- **What needs to be done**
Using the entries below, output each line exactly from the first through the one that contains "Viewport: 791px width, 638px height.".

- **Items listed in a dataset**
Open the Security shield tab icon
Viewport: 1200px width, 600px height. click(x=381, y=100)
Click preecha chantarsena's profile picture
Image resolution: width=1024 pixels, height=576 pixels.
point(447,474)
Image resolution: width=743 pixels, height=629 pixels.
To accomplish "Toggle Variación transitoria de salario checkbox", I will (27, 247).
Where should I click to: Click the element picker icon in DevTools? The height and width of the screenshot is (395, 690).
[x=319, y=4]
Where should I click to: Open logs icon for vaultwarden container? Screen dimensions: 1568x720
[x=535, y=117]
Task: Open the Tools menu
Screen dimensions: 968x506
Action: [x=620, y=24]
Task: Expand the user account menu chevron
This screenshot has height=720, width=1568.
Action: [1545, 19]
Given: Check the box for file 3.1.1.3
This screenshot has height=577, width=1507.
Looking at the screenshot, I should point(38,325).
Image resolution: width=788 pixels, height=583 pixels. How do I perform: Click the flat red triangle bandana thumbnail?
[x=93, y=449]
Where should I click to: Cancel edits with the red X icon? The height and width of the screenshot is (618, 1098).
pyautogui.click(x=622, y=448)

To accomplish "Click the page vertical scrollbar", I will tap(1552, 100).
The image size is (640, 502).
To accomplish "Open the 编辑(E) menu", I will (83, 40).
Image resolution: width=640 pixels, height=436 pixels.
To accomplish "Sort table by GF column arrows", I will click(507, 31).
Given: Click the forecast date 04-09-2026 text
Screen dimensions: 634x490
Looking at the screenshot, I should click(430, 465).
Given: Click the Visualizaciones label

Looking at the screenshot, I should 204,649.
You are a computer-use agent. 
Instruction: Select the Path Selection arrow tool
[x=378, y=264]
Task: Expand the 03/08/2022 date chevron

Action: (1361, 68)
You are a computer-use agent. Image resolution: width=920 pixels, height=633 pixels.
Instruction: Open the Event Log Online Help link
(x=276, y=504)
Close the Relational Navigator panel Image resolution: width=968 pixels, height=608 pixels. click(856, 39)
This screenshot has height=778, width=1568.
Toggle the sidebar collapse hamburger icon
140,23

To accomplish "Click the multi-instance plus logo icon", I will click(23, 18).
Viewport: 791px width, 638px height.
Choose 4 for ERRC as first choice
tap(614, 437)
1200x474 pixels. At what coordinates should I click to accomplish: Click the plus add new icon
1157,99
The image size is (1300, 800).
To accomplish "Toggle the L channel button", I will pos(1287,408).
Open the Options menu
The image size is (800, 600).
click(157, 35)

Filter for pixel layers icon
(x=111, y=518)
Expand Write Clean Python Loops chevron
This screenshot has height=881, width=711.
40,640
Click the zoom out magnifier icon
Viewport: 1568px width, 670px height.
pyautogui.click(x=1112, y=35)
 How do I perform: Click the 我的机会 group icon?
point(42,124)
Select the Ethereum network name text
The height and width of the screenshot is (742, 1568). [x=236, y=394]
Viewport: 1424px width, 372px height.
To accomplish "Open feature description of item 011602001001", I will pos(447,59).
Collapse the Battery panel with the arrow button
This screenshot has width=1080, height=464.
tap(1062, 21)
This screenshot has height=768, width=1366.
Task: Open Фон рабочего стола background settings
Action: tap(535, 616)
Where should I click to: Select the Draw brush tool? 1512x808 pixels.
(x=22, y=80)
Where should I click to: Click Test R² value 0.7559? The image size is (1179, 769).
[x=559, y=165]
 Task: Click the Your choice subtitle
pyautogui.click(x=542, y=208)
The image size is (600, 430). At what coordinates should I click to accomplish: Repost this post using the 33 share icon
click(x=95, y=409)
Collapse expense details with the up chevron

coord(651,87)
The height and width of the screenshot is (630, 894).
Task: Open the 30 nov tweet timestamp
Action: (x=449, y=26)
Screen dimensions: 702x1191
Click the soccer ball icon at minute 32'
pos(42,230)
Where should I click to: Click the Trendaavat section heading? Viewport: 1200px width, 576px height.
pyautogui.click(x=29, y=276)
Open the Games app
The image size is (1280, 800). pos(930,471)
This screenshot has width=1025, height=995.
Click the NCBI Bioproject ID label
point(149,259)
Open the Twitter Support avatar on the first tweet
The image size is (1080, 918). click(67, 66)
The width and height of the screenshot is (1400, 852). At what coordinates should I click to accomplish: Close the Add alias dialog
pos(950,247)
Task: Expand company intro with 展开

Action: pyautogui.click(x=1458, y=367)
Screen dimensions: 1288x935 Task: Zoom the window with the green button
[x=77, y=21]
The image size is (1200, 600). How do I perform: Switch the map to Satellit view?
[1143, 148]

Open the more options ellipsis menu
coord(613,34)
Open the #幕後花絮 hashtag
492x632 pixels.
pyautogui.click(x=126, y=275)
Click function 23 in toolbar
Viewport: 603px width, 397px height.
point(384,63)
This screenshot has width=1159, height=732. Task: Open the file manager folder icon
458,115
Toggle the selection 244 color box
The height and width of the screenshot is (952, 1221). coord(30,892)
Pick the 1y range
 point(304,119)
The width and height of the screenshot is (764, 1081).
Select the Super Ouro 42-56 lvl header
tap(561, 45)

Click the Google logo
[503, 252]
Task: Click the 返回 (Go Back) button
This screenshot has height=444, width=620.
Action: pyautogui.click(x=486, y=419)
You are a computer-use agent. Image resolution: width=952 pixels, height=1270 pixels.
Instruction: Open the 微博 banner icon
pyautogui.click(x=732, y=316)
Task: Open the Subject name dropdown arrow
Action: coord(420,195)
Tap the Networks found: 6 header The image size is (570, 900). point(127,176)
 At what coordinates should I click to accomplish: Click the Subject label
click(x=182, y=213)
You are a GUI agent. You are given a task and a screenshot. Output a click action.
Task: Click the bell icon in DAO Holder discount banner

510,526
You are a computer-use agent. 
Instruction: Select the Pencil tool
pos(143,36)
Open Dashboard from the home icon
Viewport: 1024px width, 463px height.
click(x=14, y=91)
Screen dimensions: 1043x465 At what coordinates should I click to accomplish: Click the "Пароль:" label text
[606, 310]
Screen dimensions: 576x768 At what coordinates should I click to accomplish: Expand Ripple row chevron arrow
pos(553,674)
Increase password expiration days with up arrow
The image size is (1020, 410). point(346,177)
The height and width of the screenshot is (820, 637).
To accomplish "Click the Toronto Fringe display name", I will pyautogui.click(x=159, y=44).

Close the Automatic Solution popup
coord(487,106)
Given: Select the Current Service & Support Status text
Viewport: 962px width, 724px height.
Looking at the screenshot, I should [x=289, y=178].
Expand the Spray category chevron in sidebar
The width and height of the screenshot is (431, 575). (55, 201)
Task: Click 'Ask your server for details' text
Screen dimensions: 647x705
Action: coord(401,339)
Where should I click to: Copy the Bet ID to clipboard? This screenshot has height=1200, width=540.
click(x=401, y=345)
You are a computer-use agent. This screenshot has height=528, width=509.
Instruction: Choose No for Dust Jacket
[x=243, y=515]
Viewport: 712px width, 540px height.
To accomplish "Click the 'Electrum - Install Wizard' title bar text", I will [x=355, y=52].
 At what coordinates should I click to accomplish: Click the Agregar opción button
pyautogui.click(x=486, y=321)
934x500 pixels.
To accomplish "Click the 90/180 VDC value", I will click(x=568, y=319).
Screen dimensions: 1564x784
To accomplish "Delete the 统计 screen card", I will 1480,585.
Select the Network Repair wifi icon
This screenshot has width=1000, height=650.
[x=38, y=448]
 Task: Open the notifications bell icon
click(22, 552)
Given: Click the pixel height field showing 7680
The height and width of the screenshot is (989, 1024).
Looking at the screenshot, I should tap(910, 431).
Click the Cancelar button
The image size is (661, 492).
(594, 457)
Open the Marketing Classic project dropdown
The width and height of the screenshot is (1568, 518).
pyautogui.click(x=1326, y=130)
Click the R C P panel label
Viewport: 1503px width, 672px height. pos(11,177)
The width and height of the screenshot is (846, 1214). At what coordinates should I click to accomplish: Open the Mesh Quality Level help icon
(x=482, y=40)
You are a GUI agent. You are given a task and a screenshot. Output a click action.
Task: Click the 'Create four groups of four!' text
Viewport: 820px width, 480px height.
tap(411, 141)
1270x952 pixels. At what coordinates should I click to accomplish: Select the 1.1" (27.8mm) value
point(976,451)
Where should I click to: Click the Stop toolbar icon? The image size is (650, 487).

- **Written solution**
Open the Security shield tab icon
Viewport: 1200px width, 600px height. click(x=381, y=100)
Click preecha chantarsena's profile picture
Image resolution: width=1024 pixels, height=576 pixels.
point(447,474)
Image resolution: width=743 pixels, height=629 pixels.
To accomplish "Toggle Variación transitoria de salario checkbox", I will (27, 247).
Where should I click to: Click the element picker icon in DevTools? The height and width of the screenshot is (395, 690).
[x=319, y=4]
Where should I click to: Open logs icon for vaultwarden container? Screen dimensions: 1568x720
[x=535, y=117]
Task: Open the Tools menu
Screen dimensions: 968x506
Action: [x=620, y=24]
Task: Expand the user account menu chevron
This screenshot has height=720, width=1568.
Action: [1545, 19]
Given: Check the box for file 3.1.1.3
This screenshot has height=577, width=1507.
Looking at the screenshot, I should point(38,325).
Image resolution: width=788 pixels, height=583 pixels. How do I perform: Click the flat red triangle bandana thumbnail?
[x=93, y=449]
Where should I click to: Cancel edits with the red X icon? The height and width of the screenshot is (618, 1098).
pyautogui.click(x=622, y=448)

To accomplish "Click the page vertical scrollbar", I will tap(1552, 100).
The image size is (640, 502).
To accomplish "Open the 编辑(E) menu", I will (83, 40).
Image resolution: width=640 pixels, height=436 pixels.
To accomplish "Sort table by GF column arrows", I will click(507, 31).
Given: Click the forecast date 04-09-2026 text
Screen dimensions: 634x490
Looking at the screenshot, I should click(430, 465).
Given: Click the Visualizaciones label

Looking at the screenshot, I should 204,649.
You are a computer-use agent. 
Instruction: Select the Path Selection arrow tool
[x=378, y=264]
Task: Expand the 03/08/2022 date chevron

Action: (1361, 68)
You are a computer-use agent. Image resolution: width=920 pixels, height=633 pixels.
Instruction: Open the Event Log Online Help link
(x=276, y=504)
Close the Relational Navigator panel Image resolution: width=968 pixels, height=608 pixels. click(856, 39)
This screenshot has height=778, width=1568.
Toggle the sidebar collapse hamburger icon
140,23

To accomplish "Click the multi-instance plus logo icon", I will click(23, 18).
Viewport: 791px width, 638px height.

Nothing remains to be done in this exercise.